Briciole e alibi. È quello che il governo ha destinato alla Lombardia in un mese e mezzo d'emergenza. «Stiamo ricevendo delle briciole - ha detto ieri il governatore Attilio Fontana - Se noi non ci fossimo dati da fare autonomamente, noi avremmo chiuso gli ospedali dopo due giorni». Gli ospedali non solo la Lombardia non li ha chiusi: ne ha aperti di nuovi. E mentre dalla Protezione civile il 15 marzo spiegavano che il presidio di Milano non si poteva aprire perché «per allestire un ospedale ci vuole un mese», la Regione - con l'aiuto di tanti - ne ha tirati su tre in 15 giorni.
Non ha mai attaccato per primo Fontana, ma continua a dover reagire agli attacchi di parte che arrivano da governo e sinistra. E se qualcuno approfitta del momento per immaginare improbabili riforme della sanità o delle autonomie, altri più prosaicamente intendono solo scaricare sulla Lombardia il peso delle loro carenze. Fontana non lo ha detto, ma quelle «briciole» governative si possono quantificare. Eccole, quindi, le risposte del governo Conte all'emergenza lombarda.
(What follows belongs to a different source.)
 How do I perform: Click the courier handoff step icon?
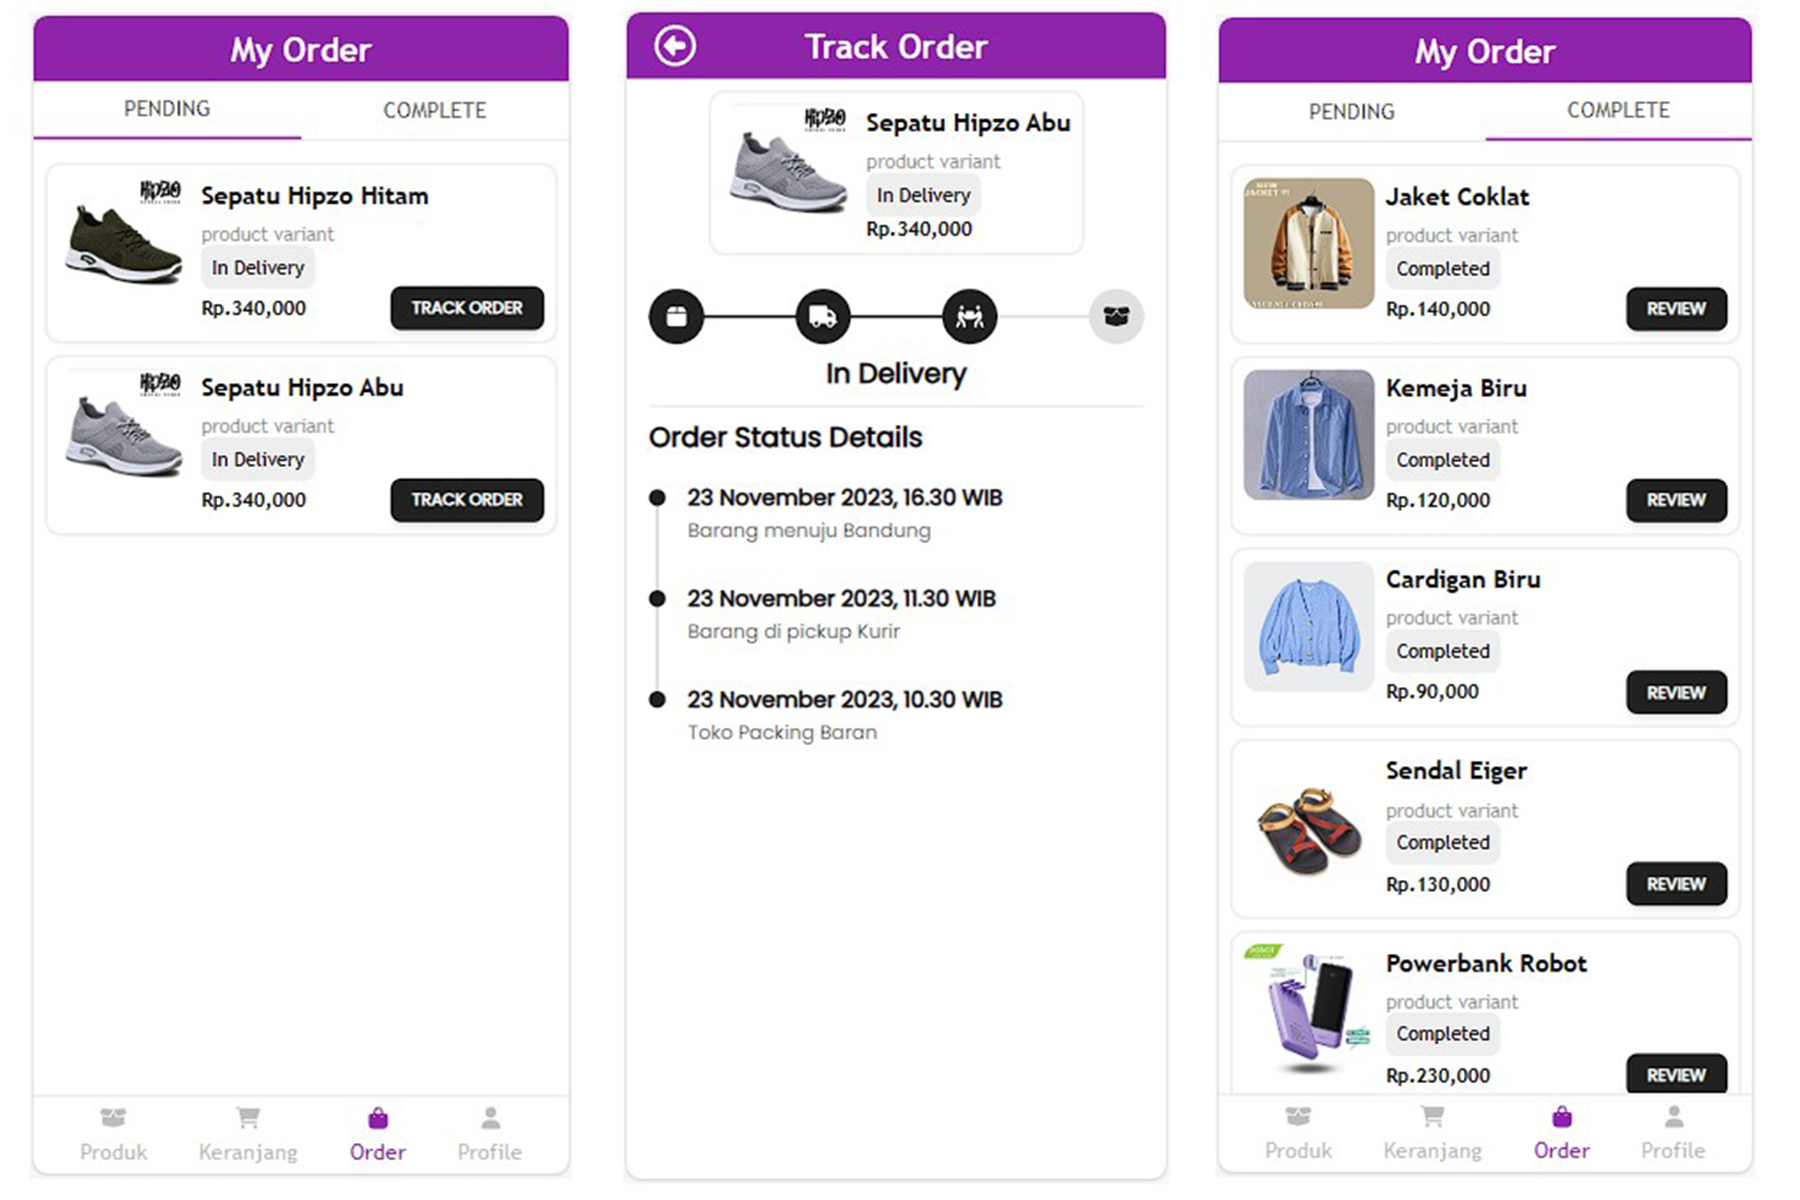(x=969, y=317)
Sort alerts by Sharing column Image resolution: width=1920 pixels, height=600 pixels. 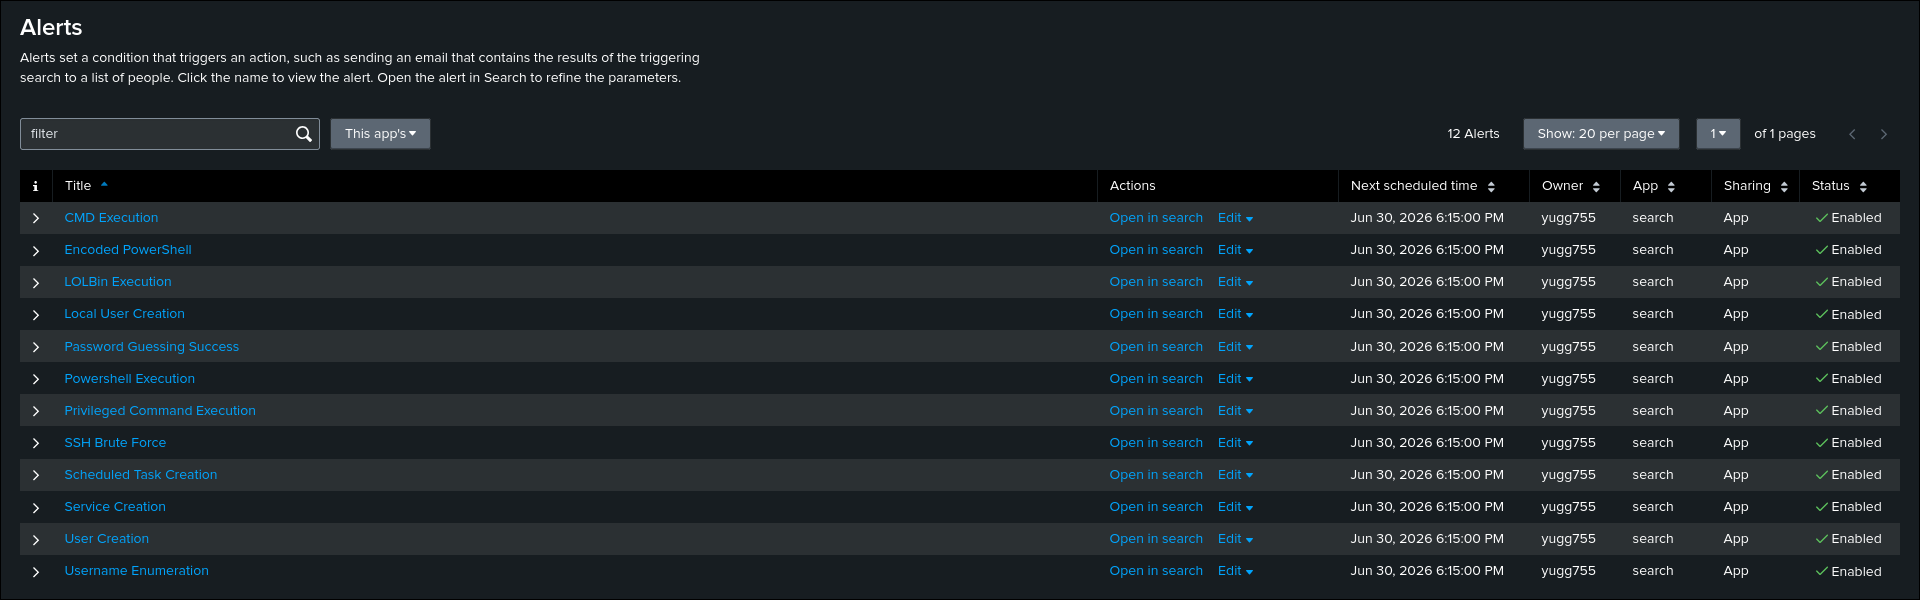point(1755,186)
I ventilatori polmonari necessari per dare a tutti una risposta terapeutica adeguata erano 1.152. Ne sono arrivati solo 236. La Regione ne ha trovati «da sé» 740. Ed è grazie a questa risposta autonoma che ha saputo passare dagli iniziali - normali - 724 posti di terapia intensiva agli attuali 1.700. I ventilatori richiesti per la terapia subintensiva erano 9.531. E al Pirellone ne sono arrivati soltanto 37.
Poi c'è la questione mascherine. «Il numero di mascherine che ci arrivavano dalla Protezione civile - ha detto il governatore - non ci avrebbe consentito di aprire gli ospedali». La Lombardia avrebbe avuto bisogno di 30 milioni di mascherine, e ne ha avute appena 2,1 milioni.
Infine, il capitolo più doloroso: la mancata zona rossa in Val Seriana. Il presidente del Consiglio Giuseppe Conte ha incredibilmente dichiarato che «se la Lombardia voleva la zona rossa nel Bergamasco poteva disporla». E anche in questo caso, non attaccando ma rispondendo, Fontana ha spiegato come sono andate le cose: «Il premier Conte, che è un fine giurista - ha detto - deve darmi due risposte: come faccio io che non ho titoli a bloccare un diritto costituzionale protetto. Due, anche se l'avessi disposta con che forze dell'ordine avrei potuto chiudere la zona rossa?». Per il governatore, insomma, è uno scaricabarile. «Noi a Conte abbiamo chiesto la zona rossa, nel comitato tecnico il nostro rappresentante ha insistito. È inutile che cerchi di scaricare su di noi».
Il tentativo è chiaro. E gli altri artefici di questo pretestuoso scaricabarile sono i sindaci del Pd, alcuni dei quali - a epidemia incombente - si erano fatti notare solo per le iniziative «antirazziste», e poi per le note campagne per far «ripartire» le città, sulle quali stava per infuriare la peggiore epidemia da un secolo a questa parte. Alcuni sindaci dei capoluoghi hanno indirizzato a Fontana alcune domande polemiche. Con altre domande, ma sull'operato del governo, ha risposto il capogruppo lombardo di Forza Italia Gianluca Comazzi, rivolgendosi ai sindaci Pd: «Come mai - ha chiesto - il Governo non è stato in grado di garantire gli adeguati approvvigionamenti di mascherine? Come mai il Governo non ha previsto in tempi rapidi un incremento del fabbisogno di personale? Come mai il Governo non ha detto con chiarezza che i 4.
3 miliardi ai Comuni erano finanziamenti già dovuti? Come mai emana ogni giorno un'ordinanza diversa? Come mai rimane avvolto in pastoie burocratiche? Come mai non ha saputo gestire l'informazione in maniera consona? Come mai la Lombardia, regione più colpita d'Italia, è stata trattata come qualsiasi altro territorio? Come mai il presidente Conte il 21 febbraio ha detto che era «tutto sotto controllo»? Come mai, mentre la Lombardia era impegnata nel gestire l'emergenza, il segretario Pd organizzava aperitivi nel centro di Milano, e il sindaco rilanciava l'hashtag Milanononsiferma?».